[begin RECORDED INFORMATION]

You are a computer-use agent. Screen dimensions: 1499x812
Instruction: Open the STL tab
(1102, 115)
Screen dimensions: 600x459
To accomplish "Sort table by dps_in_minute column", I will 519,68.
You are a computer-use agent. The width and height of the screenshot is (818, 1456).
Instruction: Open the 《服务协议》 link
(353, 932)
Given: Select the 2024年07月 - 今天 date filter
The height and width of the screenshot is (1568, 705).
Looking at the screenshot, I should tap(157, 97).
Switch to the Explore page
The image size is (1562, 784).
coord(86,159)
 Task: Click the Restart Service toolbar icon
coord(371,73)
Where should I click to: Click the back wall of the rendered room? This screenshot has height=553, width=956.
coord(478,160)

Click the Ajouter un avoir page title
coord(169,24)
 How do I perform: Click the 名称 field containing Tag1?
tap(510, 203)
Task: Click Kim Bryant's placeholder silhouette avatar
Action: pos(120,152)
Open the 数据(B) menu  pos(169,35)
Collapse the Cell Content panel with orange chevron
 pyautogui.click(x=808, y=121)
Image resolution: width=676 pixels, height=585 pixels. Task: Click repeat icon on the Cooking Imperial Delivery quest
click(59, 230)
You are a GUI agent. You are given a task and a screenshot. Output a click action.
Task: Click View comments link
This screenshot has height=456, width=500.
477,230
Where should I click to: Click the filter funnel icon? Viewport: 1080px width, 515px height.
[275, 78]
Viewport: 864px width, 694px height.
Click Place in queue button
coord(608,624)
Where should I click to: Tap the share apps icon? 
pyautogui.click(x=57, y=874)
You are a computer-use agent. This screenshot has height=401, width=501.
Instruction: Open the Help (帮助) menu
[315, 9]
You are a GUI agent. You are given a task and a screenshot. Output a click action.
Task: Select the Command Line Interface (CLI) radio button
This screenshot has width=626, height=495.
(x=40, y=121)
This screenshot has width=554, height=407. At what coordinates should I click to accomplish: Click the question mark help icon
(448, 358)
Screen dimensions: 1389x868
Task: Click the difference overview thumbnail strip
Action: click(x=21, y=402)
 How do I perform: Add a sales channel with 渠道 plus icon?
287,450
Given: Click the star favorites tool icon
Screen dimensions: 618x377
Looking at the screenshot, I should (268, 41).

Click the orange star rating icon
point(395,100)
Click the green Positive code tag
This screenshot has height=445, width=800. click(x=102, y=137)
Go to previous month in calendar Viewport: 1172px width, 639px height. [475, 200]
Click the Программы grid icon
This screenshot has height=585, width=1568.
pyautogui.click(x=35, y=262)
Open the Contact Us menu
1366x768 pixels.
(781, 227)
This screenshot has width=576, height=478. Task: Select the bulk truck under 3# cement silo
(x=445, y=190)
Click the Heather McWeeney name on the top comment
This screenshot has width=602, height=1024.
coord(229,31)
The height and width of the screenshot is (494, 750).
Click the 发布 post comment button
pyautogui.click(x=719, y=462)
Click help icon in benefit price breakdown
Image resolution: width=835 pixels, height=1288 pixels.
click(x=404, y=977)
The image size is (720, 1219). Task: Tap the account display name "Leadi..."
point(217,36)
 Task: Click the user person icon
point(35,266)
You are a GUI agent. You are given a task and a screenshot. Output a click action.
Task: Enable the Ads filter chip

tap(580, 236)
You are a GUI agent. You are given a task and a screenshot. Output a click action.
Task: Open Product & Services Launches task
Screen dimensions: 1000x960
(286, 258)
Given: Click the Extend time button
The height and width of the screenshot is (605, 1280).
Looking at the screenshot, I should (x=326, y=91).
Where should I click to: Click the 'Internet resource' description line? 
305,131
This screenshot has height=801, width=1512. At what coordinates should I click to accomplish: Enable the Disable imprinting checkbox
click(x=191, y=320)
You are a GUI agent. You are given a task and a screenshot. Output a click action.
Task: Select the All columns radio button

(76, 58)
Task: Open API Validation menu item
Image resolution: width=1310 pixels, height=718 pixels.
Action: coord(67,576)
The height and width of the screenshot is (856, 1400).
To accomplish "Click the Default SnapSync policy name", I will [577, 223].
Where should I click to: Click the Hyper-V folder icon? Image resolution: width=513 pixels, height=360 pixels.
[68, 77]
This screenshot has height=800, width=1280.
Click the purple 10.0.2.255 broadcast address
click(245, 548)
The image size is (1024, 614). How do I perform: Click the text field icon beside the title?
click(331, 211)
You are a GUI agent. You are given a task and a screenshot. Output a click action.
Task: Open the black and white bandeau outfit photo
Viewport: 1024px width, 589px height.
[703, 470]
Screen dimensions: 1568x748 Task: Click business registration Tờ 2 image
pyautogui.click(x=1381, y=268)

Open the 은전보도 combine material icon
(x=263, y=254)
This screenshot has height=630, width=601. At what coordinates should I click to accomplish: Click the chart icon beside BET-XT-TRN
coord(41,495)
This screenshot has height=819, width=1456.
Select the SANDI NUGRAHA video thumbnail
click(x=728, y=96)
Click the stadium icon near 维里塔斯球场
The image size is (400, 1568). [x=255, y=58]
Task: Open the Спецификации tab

[end RECORDED INFORMATION]

**EXERCISE GOAL**
Render every line of the rows above as a Markdown table with the columns Index and Line, numbering the lines in order and omitting blank ones.

**EXERCISE ANSWER**
| Index | Line |
|---|---|
| 1 | You are a computer-use agent. Screen dimensions: 1499x812 |
| 2 | Instruction: Open the STL tab |
| 3 | (1102, 115) |
| 4 | Screen dimensions: 600x459 |
| 5 | To accomplish "Sort table by dps_in_minute column", I will 519,68. |
| 6 | You are a computer-use agent. The width and height of the screenshot is (818, 1456). |
| 7 | Instruction: Open the 《服务协议》 link |
| 8 | (353, 932) |
| 9 | Given: Select the 2024年07月 - 今天 date filter |
| 10 | The height and width of the screenshot is (1568, 705). |
| 11 | Looking at the screenshot, I should tap(157, 97). |
| 12 | Switch to the Explore page |
| 13 | The image size is (1562, 784). |
| 14 | coord(86,159) |
| 15 |  Task: Click the Restart Service toolbar icon |
| 16 | coord(371,73) |
| 17 | Where should I click to: Click the back wall of the rendered room? This screenshot has height=553, width=956. |
| 18 | coord(478,160) |
| 19 | Click the Ajouter un avoir page title |
| 20 | coord(169,24) |
| 21 |  How do I perform: Click the 名称 field containing Tag1? |
| 22 | tap(510, 203) |
| 23 | Task: Click Kim Bryant's placeholder silhouette avatar |
| 24 | Action: pos(120,152) |
| 25 | Open the 数据(B) menu  pos(169,35) |
| 26 | Collapse the Cell Content panel with orange chevron |
| 27 |  pyautogui.click(x=808, y=121) |
| 28 | Image resolution: width=676 pixels, height=585 pixels. Task: Click repeat icon on the Cooking Imperial Delivery quest |
| 29 | click(59, 230) |
| 30 | You are a GUI agent. You are given a task and a screenshot. Output a click action. |
| 31 | Task: Click View comments link |
| 32 | This screenshot has height=456, width=500. |
| 33 | 477,230 |
| 34 | Where should I click to: Click the filter funnel icon? Viewport: 1080px width, 515px height. |
| 35 | [275, 78] |
| 36 | Viewport: 864px width, 694px height. |
| 37 | Click Place in queue button |
| 38 | coord(608,624) |
| 39 | Where should I click to: Tap the share apps icon?  |
| 40 | pyautogui.click(x=57, y=874) |
| 41 | You are a computer-use agent. This screenshot has height=401, width=501. |
| 42 | Instruction: Open the Help (帮助) menu |
| 43 | [315, 9] |
| 44 | You are a GUI agent. You are given a task and a screenshot. Output a click action. |
| 45 | Task: Select the Command Line Interface (CLI) radio button |
| 46 | This screenshot has width=626, height=495. |
| 47 | (x=40, y=121) |
| 48 | This screenshot has width=554, height=407. At what coordinates should I click to accomplish: Click the question mark help icon |
| 49 | (448, 358) |
| 50 | Screen dimensions: 1389x868 |
| 51 | Task: Click the difference overview thumbnail strip |
| 52 | Action: click(x=21, y=402) |
| 53 |  How do I perform: Add a sales channel with 渠道 plus icon? |
| 54 | 287,450 |
| 55 | Given: Click the star favorites tool icon |
| 56 | Screen dimensions: 618x377 |
| 57 | Looking at the screenshot, I should (268, 41). |
| 58 | Click the orange star rating icon |
| 59 | point(395,100) |
| 60 | Click the green Positive code tag |
| 61 | This screenshot has height=445, width=800. click(x=102, y=137) |
| 62 | Go to previous month in calendar Viewport: 1172px width, 639px height. [475, 200] |
| 63 | Click the Программы grid icon |
| 64 | This screenshot has height=585, width=1568. |
| 65 | pyautogui.click(x=35, y=262) |
| 66 | Open the Contact Us menu |
| 67 | 1366x768 pixels. |
| 68 | (781, 227) |
| 69 | This screenshot has width=576, height=478. Task: Select the bulk truck under 3# cement silo |
| 70 | (x=445, y=190) |
| 71 | Click the Heather McWeeney name on the top comment |
| 72 | This screenshot has width=602, height=1024. |
| 73 | coord(229,31) |
| 74 | The height and width of the screenshot is (494, 750). |
| 75 | Click the 发布 post comment button |
| 76 | pyautogui.click(x=719, y=462) |
| 77 | Click help icon in benefit price breakdown |
| 78 | Image resolution: width=835 pixels, height=1288 pixels. |
| 79 | click(x=404, y=977) |
| 80 | The image size is (720, 1219). Task: Tap the account display name "Leadi..." |
| 81 | point(217,36) |
| 82 |  Task: Click the user person icon |
| 83 | point(35,266) |
| 84 | You are a GUI agent. You are given a task and a screenshot. Output a click action. |
| 85 | Task: Enable the Ads filter chip |
| 86 | tap(580, 236) |
| 87 | You are a GUI agent. You are given a task and a screenshot. Output a click action. |
| 88 | Task: Open Product & Services Launches task |
| 89 | Screen dimensions: 1000x960 |
| 90 | (286, 258) |
| 91 | Given: Click the Extend time button |
| 92 | The height and width of the screenshot is (605, 1280). |
| 93 | Looking at the screenshot, I should (x=326, y=91). |
| 94 | Where should I click to: Click the 'Internet resource' description line?  |
| 95 | 305,131 |
| 96 | This screenshot has height=801, width=1512. At what coordinates should I click to accomplish: Enable the Disable imprinting checkbox |
| 97 | click(x=191, y=320) |
| 98 | You are a GUI agent. You are given a task and a screenshot. Output a click action. |
| 99 | Task: Select the All columns radio button |
| 100 | (76, 58) |
| 101 | Task: Open API Validation menu item |
| 102 | Image resolution: width=1310 pixels, height=718 pixels. |
| 103 | Action: coord(67,576) |
| 104 | The height and width of the screenshot is (856, 1400). |
| 105 | To accomplish "Click the Default SnapSync policy name", I will [577, 223]. |
| 106 | Where should I click to: Click the Hyper-V folder icon? Image resolution: width=513 pixels, height=360 pixels. |
| 107 | [68, 77] |
| 108 | This screenshot has height=800, width=1280. |
| 109 | Click the purple 10.0.2.255 broadcast address |
| 110 | click(245, 548) |
| 111 | The image size is (1024, 614). How do I perform: Click the text field icon beside the title? |
| 112 | click(331, 211) |
| 113 | You are a GUI agent. You are given a task and a screenshot. Output a click action. |
| 114 | Task: Open the black and white bandeau outfit photo |
| 115 | Viewport: 1024px width, 589px height. |
| 116 | [703, 470] |
| 117 | Screen dimensions: 1568x748 Task: Click business registration Tờ 2 image |
| 118 | pyautogui.click(x=1381, y=268) |
| 119 | Open the 은전보도 combine material icon |
| 120 | (x=263, y=254) |
| 121 | This screenshot has height=630, width=601. At what coordinates should I click to accomplish: Click the chart icon beside BET-XT-TRN |
| 122 | coord(41,495) |
| 123 | This screenshot has height=819, width=1456. |
| 124 | Select the SANDI NUGRAHA video thumbnail |
| 125 | click(x=728, y=96) |
| 126 | Click the stadium icon near 维里塔斯球场 |
| 127 | The image size is (400, 1568). [x=255, y=58] |
| 128 | Task: Open the Спецификации tab |